[ABOUT THIS TASK] Every entry must be duplicated precisely as written.

= = = = =

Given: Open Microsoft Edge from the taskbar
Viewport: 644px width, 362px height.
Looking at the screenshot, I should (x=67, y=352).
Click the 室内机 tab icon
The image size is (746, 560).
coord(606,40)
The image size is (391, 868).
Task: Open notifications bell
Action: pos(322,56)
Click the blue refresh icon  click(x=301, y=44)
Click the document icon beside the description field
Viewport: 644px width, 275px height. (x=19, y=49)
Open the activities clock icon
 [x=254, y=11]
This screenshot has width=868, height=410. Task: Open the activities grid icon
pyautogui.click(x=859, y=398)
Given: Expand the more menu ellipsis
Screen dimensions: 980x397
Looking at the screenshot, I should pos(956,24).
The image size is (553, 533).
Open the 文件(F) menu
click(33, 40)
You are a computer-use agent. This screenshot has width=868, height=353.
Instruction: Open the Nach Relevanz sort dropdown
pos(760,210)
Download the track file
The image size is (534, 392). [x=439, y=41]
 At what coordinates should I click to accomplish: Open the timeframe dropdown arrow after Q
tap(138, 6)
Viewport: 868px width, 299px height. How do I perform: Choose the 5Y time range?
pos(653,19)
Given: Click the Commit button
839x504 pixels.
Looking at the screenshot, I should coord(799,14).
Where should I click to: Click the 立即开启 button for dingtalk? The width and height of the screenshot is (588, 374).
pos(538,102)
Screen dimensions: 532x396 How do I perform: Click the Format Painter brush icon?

= = = = =

[WORKED SOLUTION]
Given: Open Microsoft Edge from the taskbar
Viewport: 644px width, 362px height.
Looking at the screenshot, I should (x=67, y=352).
Click the 室内机 tab icon
The image size is (746, 560).
coord(606,40)
The image size is (391, 868).
Task: Open notifications bell
Action: pos(322,56)
Click the blue refresh icon  click(x=301, y=44)
Click the document icon beside the description field
Viewport: 644px width, 275px height. (x=19, y=49)
Open the activities clock icon
 [x=254, y=11]
This screenshot has width=868, height=410. Task: Open the activities grid icon
pyautogui.click(x=859, y=398)
Given: Expand the more menu ellipsis
Screen dimensions: 980x397
Looking at the screenshot, I should pos(956,24).
The image size is (553, 533).
Open the 文件(F) menu
click(33, 40)
You are a computer-use agent. This screenshot has width=868, height=353.
Instruction: Open the Nach Relevanz sort dropdown
pos(760,210)
Download the track file
The image size is (534, 392). [x=439, y=41]
 At what coordinates should I click to accomplish: Open the timeframe dropdown arrow after Q
tap(138, 6)
Viewport: 868px width, 299px height. How do I perform: Choose the 5Y time range?
pos(653,19)
Given: Click the Commit button
839x504 pixels.
Looking at the screenshot, I should coord(799,14).
Where should I click to: Click the 立即开启 button for dingtalk? The width and height of the screenshot is (588, 374).
pos(538,102)
Screen dimensions: 532x396 How do I perform: Click the Format Painter brush icon?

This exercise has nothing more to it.